Maddow has to know that Netanyahu was pushing for an attack long before he even took power. After the strikes began, he publicly stated that the Trump administration had made his dreams come true. “This coalition of forces allows us to do what I have yearned to do for 40 years,” he explained.

The Iranian Threat

As they did with Iraq, pundits have also predictably framed Iran as a powerful force that posed an imminent threat to the United States.

During a CNN panel, former George W. Bush official and on-air contributor Scott Jennings claimed that Iran was on the verge of launching ballistic missiles at Israel and U.S. targets before the country was attacked.

Jennings repeated the claim in a tweet. “Senior Trump Administration officials telling me that credible intelligence indicated Iran planned preemptive missile strikes against US military targets in the region, and against civilian targets as well. Failure to act would’ve resulted in mass US casualties,” he wrote.

Shortly after he made the statement, the Pentagon admitted that Iran was not planning to strike unless Israel attacked them first.

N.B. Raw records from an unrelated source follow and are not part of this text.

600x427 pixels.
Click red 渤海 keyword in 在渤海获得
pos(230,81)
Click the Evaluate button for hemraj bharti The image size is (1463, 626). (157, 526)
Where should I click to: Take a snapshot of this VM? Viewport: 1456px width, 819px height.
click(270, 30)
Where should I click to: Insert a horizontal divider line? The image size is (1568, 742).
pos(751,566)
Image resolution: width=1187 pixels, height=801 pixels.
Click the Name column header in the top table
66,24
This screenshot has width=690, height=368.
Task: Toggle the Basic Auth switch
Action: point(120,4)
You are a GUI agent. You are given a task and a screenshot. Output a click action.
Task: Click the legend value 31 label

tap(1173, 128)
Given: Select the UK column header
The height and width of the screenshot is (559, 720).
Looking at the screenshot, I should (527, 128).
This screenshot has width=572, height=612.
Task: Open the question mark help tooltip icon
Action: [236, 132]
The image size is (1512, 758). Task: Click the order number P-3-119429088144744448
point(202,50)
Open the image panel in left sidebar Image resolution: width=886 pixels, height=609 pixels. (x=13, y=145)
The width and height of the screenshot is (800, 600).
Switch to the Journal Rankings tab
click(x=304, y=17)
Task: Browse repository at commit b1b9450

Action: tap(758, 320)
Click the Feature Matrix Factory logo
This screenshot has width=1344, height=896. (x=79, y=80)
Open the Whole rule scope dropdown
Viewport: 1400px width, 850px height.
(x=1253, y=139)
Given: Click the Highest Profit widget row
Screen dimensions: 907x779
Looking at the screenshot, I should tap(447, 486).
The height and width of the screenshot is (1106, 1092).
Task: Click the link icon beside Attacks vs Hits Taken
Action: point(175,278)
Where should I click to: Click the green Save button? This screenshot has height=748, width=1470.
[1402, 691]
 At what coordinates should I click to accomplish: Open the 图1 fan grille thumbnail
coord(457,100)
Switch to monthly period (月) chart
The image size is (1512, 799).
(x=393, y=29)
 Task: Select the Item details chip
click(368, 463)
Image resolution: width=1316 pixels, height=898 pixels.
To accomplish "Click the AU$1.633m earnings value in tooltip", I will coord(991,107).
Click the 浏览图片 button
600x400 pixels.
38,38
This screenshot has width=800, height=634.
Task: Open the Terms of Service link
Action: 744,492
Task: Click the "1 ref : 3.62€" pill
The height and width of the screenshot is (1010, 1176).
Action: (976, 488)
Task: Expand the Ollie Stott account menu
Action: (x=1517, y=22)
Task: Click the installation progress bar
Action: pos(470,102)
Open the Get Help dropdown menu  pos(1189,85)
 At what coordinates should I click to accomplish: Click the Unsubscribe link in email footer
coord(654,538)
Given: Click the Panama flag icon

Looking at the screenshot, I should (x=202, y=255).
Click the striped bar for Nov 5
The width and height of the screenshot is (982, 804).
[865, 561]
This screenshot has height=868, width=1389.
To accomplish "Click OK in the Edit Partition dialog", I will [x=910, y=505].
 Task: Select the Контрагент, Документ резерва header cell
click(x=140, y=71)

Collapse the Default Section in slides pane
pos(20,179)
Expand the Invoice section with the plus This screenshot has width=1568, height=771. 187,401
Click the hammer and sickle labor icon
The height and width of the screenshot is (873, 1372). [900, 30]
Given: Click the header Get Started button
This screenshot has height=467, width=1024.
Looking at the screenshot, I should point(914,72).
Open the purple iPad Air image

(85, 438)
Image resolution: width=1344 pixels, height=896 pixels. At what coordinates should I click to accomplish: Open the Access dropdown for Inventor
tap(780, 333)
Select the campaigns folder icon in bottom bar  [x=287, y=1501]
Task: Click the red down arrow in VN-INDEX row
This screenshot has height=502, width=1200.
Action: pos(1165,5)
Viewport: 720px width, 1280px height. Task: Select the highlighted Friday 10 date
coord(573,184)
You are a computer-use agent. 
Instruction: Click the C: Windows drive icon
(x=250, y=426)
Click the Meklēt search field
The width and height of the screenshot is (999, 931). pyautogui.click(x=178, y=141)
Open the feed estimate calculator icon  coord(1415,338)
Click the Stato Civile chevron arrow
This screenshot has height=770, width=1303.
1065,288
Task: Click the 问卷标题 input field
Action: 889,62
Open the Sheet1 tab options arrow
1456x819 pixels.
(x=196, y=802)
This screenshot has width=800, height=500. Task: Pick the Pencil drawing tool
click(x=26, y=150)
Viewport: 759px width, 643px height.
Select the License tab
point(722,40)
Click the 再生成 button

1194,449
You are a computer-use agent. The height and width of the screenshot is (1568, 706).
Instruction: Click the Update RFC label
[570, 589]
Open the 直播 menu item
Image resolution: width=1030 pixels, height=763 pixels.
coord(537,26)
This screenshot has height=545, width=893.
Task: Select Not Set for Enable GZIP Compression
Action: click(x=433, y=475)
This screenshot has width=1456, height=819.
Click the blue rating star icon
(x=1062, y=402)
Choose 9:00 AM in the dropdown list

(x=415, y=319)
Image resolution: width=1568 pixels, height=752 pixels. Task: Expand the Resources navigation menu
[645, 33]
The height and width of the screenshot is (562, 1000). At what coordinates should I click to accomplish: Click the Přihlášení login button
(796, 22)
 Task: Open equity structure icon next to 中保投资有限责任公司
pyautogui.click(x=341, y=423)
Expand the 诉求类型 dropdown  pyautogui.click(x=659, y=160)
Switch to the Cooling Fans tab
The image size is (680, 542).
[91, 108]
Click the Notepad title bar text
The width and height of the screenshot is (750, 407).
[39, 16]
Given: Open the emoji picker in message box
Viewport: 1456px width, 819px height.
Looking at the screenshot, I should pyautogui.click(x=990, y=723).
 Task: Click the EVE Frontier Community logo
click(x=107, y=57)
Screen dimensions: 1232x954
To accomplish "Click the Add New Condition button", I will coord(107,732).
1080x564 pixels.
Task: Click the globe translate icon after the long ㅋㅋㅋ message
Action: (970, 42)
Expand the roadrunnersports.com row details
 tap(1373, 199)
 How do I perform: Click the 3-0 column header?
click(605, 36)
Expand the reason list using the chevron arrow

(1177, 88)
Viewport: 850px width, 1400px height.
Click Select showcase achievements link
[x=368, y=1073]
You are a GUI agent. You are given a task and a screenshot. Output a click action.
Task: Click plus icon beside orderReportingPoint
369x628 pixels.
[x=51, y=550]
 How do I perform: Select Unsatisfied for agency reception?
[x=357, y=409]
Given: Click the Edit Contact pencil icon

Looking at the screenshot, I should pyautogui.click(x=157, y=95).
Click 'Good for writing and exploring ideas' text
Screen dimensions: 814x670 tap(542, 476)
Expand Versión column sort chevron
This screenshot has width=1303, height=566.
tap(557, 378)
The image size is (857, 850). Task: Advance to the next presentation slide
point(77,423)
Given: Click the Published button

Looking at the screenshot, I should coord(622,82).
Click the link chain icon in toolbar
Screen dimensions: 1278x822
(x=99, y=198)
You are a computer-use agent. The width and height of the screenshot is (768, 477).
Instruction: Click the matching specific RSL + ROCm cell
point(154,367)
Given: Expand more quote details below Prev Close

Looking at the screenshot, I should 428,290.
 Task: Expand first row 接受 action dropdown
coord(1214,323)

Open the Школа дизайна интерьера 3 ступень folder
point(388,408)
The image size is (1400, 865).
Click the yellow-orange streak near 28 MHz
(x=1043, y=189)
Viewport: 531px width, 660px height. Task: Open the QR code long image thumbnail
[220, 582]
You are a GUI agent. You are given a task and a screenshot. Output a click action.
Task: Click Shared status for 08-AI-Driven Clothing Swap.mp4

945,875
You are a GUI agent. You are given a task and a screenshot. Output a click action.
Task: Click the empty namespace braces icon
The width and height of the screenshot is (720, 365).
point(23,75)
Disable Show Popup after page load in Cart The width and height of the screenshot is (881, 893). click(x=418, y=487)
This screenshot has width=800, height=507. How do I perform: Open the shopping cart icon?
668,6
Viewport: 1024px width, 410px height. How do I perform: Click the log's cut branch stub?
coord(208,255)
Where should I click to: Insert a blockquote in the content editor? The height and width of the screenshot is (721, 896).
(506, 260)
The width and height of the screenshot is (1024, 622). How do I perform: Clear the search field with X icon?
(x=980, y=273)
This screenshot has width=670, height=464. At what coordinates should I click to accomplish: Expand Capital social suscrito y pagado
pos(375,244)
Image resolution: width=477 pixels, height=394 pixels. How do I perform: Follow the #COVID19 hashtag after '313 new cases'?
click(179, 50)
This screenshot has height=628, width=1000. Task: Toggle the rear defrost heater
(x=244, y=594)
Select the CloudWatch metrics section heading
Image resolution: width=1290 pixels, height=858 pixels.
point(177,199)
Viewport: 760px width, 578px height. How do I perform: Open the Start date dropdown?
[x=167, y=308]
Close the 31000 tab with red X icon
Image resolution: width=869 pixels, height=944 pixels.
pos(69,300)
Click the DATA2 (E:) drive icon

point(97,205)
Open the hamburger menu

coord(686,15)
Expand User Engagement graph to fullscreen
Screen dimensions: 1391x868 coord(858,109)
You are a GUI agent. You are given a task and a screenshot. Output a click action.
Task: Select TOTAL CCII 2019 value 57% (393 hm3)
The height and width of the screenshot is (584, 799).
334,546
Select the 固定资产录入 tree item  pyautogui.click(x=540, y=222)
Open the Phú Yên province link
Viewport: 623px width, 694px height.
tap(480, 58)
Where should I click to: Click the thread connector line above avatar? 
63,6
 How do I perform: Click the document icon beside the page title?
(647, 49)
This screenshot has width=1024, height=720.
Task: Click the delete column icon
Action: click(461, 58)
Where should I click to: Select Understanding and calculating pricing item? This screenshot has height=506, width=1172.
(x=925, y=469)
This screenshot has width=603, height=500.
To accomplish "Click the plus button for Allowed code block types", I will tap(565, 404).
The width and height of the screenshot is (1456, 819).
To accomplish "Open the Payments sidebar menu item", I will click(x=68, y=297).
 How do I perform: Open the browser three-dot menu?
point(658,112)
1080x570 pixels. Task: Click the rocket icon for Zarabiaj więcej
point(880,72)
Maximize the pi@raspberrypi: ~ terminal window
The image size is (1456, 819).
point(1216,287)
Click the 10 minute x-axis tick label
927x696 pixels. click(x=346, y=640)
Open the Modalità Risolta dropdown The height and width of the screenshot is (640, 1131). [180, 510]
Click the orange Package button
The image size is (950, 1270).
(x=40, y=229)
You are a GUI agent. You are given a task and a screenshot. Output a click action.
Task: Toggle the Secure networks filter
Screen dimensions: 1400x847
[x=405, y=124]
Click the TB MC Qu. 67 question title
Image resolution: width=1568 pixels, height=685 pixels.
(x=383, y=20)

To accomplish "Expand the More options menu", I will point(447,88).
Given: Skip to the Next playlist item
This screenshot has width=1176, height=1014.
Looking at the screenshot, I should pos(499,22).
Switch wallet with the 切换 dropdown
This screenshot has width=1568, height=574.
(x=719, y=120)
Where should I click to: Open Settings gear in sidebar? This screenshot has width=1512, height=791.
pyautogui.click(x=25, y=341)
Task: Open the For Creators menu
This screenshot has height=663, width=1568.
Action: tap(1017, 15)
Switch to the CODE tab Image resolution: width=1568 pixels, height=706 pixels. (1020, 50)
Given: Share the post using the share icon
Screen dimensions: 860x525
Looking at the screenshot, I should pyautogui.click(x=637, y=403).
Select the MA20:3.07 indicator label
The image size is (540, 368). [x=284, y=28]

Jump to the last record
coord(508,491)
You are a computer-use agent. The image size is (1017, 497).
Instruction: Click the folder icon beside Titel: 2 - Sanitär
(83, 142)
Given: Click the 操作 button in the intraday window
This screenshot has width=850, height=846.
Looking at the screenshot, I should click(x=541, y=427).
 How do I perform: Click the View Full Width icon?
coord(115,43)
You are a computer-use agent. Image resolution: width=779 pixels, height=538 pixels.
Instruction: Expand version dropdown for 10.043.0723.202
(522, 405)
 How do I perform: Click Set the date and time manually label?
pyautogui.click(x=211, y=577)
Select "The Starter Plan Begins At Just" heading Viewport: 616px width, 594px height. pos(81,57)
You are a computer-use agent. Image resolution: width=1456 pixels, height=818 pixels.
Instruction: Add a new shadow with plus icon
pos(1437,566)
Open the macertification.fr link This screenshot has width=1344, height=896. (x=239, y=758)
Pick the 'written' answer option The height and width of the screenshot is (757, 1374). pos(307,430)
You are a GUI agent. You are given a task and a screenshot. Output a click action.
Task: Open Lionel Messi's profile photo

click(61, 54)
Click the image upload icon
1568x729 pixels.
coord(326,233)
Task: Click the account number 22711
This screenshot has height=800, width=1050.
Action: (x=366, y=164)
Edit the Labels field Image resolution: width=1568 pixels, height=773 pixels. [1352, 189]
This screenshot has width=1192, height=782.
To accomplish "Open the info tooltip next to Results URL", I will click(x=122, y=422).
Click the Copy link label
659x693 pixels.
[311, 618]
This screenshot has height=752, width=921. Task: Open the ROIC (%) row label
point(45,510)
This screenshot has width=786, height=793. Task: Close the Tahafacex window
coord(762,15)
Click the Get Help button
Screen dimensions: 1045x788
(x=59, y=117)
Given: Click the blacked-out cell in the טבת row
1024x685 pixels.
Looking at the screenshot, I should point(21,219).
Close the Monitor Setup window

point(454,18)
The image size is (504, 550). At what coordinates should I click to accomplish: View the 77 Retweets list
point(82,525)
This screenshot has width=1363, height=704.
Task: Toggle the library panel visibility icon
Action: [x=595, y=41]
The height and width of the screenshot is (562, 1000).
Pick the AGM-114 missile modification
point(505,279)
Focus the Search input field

According to Semafor media editor Max Tani, CNN was upset with Jennings over the tweet, as it contradicted the network’s own reporting. “It clearly didn’t matter much: Jennings was back on the air today promoting the administration’s actions on Iran,” Tani noted.

Despite all this, there’s a major difference between the lead-up to the Iraq War and the current attacks. Polling shows that a majority of the U.S. population opposes Trump’s actions in the region. A recent survey has opposition to the war at 59%, while just 12% would support sending in U.S. ground troops.

“I think that the polling is very good, but I don’t care about polling,” Trump told the New York Post. “I have to do the right thing.”